Imágenes tales como el padre enfurecido agarrando el cuchillo por la hoja y golpeando con el mango, o la de la pobre hambrienta royendo las tapas de un libro, son verdaderos gags maestros por el absurdo. Los temas de la mujer seducida y del infanticidio, típicos del romanticismo, especialmente del alemán del sturm und drag, aparecen en “El acusador público” y “Champavert”. La confusión de sentimientos y la ambigüedad de las acciones, sobre todo de la muchedumbre, prevalecen en “Vesalius, el anatomista” y “Dina, la bella judía”, donde la actitud del “pueblo-cordero”, manejado con fines turbios en el primer caso, o la justificación de un crimen horrible con argumentos de justicia en el segundo, evidencian el trastrueque de valores de una época de conmoción social.

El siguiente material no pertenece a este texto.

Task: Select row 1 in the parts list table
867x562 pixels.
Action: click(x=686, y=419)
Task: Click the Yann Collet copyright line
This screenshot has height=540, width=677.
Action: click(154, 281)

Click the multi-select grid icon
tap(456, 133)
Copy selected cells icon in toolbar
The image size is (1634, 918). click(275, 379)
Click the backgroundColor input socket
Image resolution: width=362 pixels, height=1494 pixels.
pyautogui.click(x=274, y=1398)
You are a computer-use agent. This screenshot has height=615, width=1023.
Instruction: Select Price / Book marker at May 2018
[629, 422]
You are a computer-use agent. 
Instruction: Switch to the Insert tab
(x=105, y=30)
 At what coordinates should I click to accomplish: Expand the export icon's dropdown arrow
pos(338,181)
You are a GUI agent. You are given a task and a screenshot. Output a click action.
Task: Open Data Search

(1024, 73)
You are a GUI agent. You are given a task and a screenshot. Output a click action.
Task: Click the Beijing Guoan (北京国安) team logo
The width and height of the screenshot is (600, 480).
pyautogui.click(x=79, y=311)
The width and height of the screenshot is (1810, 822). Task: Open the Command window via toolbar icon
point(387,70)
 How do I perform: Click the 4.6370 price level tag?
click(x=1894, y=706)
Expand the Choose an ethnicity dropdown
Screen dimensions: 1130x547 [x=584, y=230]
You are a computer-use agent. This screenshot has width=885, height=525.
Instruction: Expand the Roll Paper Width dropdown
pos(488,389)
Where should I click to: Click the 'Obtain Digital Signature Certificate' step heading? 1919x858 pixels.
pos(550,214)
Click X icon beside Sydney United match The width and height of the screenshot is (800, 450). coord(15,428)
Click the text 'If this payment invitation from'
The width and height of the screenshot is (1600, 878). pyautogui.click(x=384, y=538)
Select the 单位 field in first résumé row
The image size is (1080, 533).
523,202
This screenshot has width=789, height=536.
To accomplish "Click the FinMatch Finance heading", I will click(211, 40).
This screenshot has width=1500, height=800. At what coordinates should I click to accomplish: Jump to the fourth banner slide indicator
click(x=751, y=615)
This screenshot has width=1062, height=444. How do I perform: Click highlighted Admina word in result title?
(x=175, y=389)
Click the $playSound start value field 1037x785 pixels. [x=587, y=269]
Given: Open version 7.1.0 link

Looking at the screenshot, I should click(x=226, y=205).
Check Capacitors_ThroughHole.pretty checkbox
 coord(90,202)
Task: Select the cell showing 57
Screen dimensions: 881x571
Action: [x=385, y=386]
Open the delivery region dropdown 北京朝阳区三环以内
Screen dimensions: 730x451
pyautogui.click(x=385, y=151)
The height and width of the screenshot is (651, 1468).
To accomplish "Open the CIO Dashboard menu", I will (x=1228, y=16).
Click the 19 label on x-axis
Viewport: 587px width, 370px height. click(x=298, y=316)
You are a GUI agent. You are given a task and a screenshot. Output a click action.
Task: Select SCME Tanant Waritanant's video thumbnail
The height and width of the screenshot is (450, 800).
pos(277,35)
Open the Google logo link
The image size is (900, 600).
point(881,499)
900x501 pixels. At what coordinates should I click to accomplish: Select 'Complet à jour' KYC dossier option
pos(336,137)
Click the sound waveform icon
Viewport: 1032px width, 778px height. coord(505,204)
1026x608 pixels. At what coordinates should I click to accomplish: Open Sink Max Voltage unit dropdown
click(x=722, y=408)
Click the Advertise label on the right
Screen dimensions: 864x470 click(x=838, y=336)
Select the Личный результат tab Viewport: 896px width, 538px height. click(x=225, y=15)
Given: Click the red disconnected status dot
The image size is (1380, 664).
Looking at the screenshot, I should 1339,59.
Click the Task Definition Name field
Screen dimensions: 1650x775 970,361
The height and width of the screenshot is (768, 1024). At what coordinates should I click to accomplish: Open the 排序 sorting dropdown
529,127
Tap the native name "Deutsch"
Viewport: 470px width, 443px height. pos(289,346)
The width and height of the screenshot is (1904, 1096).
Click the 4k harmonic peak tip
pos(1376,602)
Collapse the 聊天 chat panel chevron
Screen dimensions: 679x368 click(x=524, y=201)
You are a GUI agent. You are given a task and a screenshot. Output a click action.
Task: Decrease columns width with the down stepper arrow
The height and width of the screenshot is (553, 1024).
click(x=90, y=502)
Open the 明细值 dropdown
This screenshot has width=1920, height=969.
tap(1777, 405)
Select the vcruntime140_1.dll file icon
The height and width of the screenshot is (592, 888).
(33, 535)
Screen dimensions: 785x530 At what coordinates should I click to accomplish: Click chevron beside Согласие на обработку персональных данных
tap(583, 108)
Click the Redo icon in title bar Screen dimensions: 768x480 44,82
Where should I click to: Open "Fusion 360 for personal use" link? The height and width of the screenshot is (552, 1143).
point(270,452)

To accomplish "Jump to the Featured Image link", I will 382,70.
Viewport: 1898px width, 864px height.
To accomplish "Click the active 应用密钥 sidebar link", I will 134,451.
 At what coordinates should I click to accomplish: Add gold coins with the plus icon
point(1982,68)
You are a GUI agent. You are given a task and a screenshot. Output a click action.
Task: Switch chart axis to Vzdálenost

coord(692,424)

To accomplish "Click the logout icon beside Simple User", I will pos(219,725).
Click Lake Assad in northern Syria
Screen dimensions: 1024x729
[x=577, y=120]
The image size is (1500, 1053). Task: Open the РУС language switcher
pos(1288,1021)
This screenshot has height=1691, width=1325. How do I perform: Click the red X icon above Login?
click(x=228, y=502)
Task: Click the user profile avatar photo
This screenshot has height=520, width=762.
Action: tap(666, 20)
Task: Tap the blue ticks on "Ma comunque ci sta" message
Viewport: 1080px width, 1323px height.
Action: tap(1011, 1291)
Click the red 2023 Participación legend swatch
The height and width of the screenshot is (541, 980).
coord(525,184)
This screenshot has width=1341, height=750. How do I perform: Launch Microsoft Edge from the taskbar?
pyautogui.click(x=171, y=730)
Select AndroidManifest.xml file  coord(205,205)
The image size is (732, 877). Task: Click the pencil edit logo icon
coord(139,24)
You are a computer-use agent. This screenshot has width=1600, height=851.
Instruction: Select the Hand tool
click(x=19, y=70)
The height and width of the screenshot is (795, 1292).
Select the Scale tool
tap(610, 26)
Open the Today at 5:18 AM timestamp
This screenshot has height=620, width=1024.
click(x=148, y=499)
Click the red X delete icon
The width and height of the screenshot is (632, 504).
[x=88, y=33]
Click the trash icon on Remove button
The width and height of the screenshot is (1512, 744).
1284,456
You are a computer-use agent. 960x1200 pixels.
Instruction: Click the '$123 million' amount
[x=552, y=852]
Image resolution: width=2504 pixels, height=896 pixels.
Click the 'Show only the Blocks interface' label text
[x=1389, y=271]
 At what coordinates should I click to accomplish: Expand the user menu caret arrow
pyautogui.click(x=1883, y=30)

En la historia de la literatura, Petrus Borel queda como un escritor “extraño”. Palabra que en la actualidad es casi el pasaporte indispensable que muchos falsifican y que él puede ostentar con derechos auténticos.

Petrus Borel d’Hauterive nació en Lyon, el 30 de junio de 1809, y murió en Montaganem, Argelia, el 14 de julio de 1859.

 

(*) Prólogo a la primera edición en español de Champavert. Cuentos Inmorales, de Petrus Borel. Juárez Editor, Buenos Aires, 1969. Traducción y notas: F.W. Incluido, con modificaciones, en Los hijos del Cielo y de la Tierra. Otro estudio sobre Borel  (Petrus Borel, un romántico surrealista) fue publicado en Testigo, N° 5, septiembre de 1970, revista dirigida por el poeta Sigfrido Radaelli.